田中宣廣氏写真このたび「第34回金田一京助博士記念賞」受賞者の栄誉に浴し,たいへん光栄に存ずるとともに,全く身の引き締まる思いです。関係各位に謹んで御礼申し上げます。

対象の『付属語アクセントからみた日本語アクセントの構造』(2005,おうふう)は,従来のアクセント論の中に付属語アクセントを明確に位置付け,その調査法と分析法を開発し,私自身が臨地調査して聴き取った,日本語アクセントの性質を代表する5つの方言(信州大町・東京・京都・鹿児島・陸中宮古)の言語実態から,従前不分明であった付属語アクセントの体系を導き出し,関連諸要素を併せて,日本語のアクセント構造をあらためて総合的に考察したものです。本研究によって日本語の基幹構造の解明が相当程度進んだとのご理解が得られたのならば,この受賞は,一個人の名誉というより,日本語の研究が数歩でも前進したという意味があり,その事実こそ私の喜びとするところです。

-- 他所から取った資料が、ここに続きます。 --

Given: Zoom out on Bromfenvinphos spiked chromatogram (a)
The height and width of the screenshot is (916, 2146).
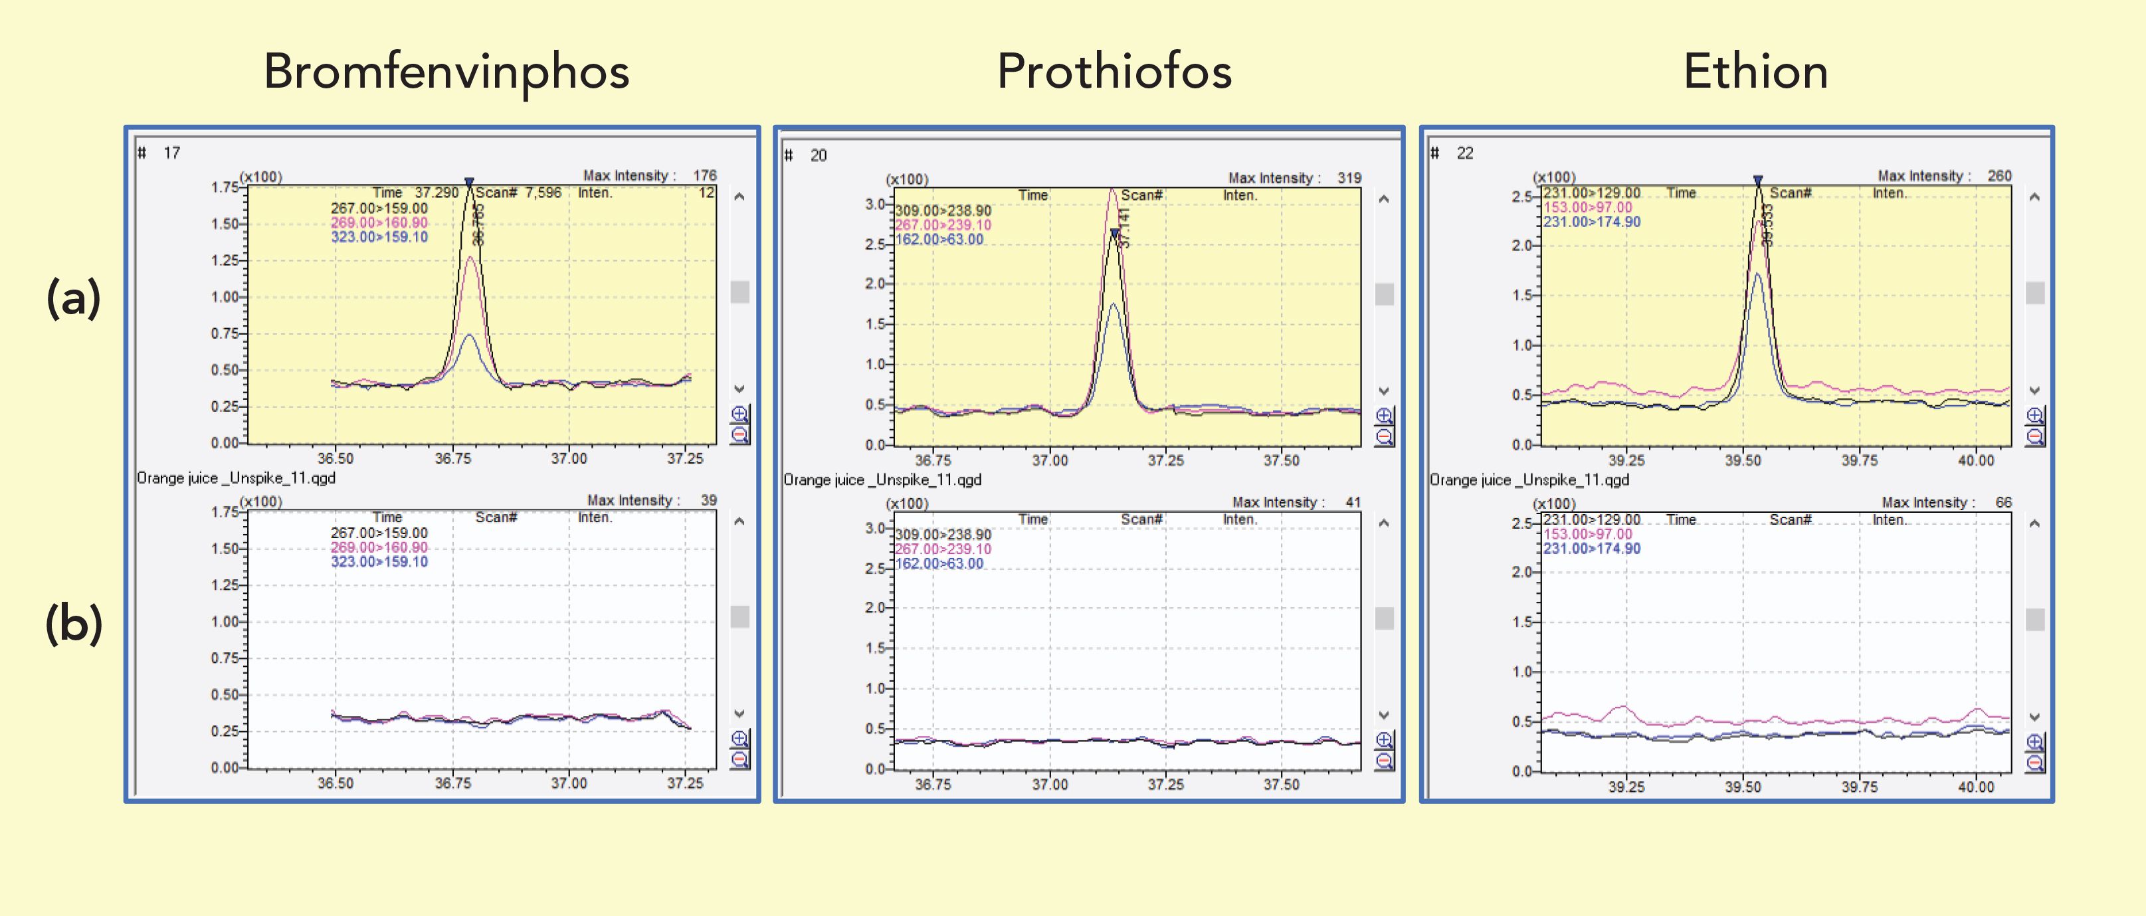Looking at the screenshot, I should pyautogui.click(x=739, y=434).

この課題の解決には種々困難がありましたが,私は多くの「出逢い」により,それを乗り越え,厳しい境遇の時期も耐えました。そのご恩に対する感謝とともに振り返ります。

大島一郎先生との出逢い:本研究の始点である東京都立大学大学院での修士論文から,常に親身にご指導くださいました。些か冒険的でもあった本研究にご理解を賜り,音韻論の研究となるよう課題をくださいました。本研究はそれらの課題に解答することにより進めることができました。東京都立大学大学院では,奥津敬一郎先生,(故)中本正智先生,小林賢次先生にも,在学中だけでなく,修了後までもお教えいただいています。

小林 隆 先生との出逢い:本書は,東北大学大学院での博士論文を補足・訂正しつつ発展させたものです。本研究を一つのまとまったものにすることができましたのは,小林先生のお教えお導きによるものであり,研究のご指導の他,研究生活での留意点までさまざまなことをご教示いただきました。本書の題目も小林先生のお教えから付けました。東北大学大学院では,小林先生に加え,村上雅孝先生,齋藤倫明先生,才田いずみ先生からも,実に懇切にお教えを賜り,本書の内容をより充実したものとすることができました。

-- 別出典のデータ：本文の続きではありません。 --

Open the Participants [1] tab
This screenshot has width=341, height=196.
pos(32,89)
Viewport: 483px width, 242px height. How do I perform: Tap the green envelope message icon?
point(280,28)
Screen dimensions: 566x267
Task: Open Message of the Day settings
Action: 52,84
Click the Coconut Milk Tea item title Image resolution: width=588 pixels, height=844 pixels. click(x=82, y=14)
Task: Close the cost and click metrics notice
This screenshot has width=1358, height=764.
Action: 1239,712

研究課題との出逢い:その時の日本語研究において不分明な部分で,しかも,それが明らかになれば日本語の基幹構造の解明が確かに前進する,この課題に出逢えたことは,全く天の恵みによるものです。なお,その端緒は國學院大學の川上 蓁 先生の日本語アクセントに関する特殊講義からです。立正大学の春日正三先生のご指導を受け,川上先生に聴講を願い出ましたが,そのご指導や聴講ご許可も,ここで感謝を申すべき出逢いです。

話者や仲介者の皆様との出逢い:本書の資料のための言語調査は,昭和60年(1985)4月の信州大町から,平成17年(2005)5月の京都での一応の区切りまで,20年余にわたりました。対象5方言で「はえぬきの人」を話者に得るのは容易でなく,また,よそ者による言語調査の例が少ない地点です。私が調査をなし得たのは,話者や仲介者の皆様のお陰です。20年余を通して共同研究者に近いお力添えを戴いた方も少なくありません。

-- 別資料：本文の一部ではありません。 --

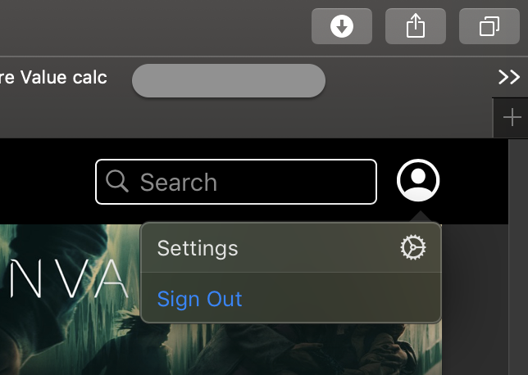528x375 pixels.
Task: Click the account profile avatar icon
Action: (418, 180)
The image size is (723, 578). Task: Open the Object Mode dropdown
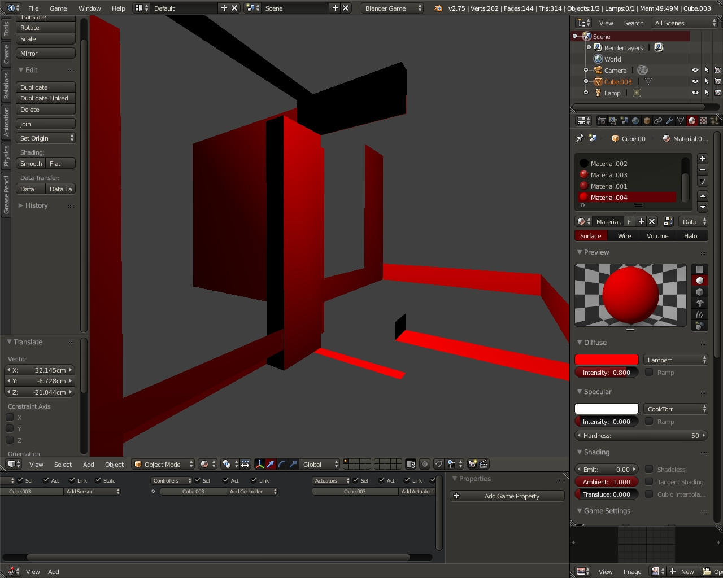click(x=163, y=464)
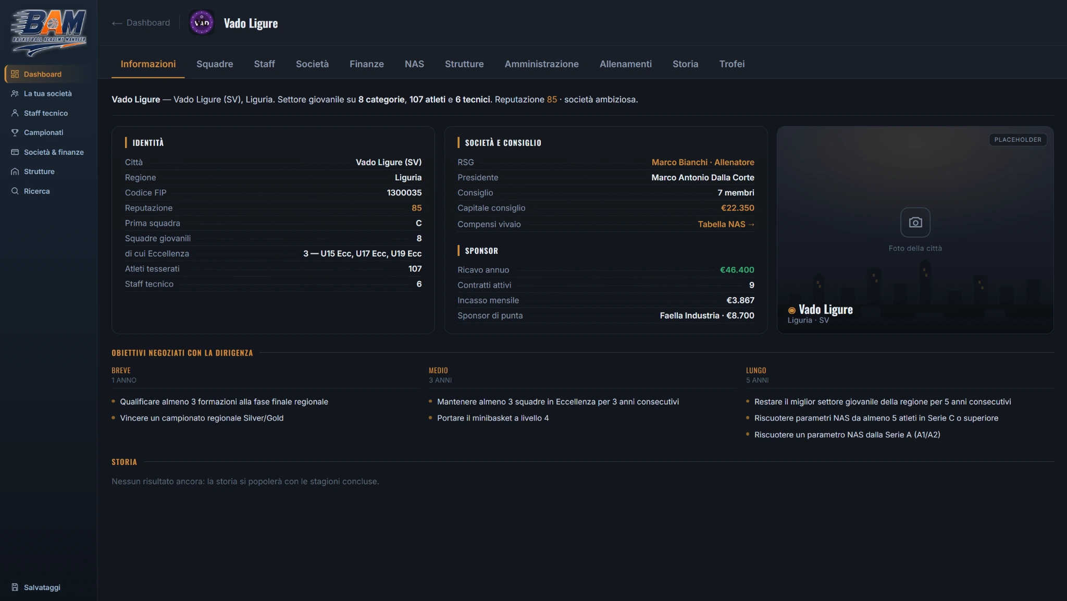Image resolution: width=1067 pixels, height=601 pixels.
Task: Open the Allenamenti tab
Action: 626,64
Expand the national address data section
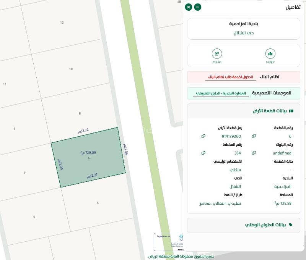This screenshot has height=260, width=306. (x=244, y=225)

株式会社おうふうの皆さんとの出逢い:本書の出版をお誘いくださり,科学研究費研究成果公開助成金申請を経て,印刷開始直前(の休日)まで,お手数をお掛けしまして,恐縮しきりです。本研究を公に問うことができたのは,本書が出版されてこそのことです。

家族との出逢い:本書を共に成したと言える家族の理解と協力に,あらためて感謝の意を表します。妻には多大な苦労を掛けましたが,大きな感激を分かち合うことができ,また,娘たちには「信じて頑張れば夢は叶う」ことを身近な事実として示すことができました。夫としても,また,父としても,世界一の幸せ者にしてくれました。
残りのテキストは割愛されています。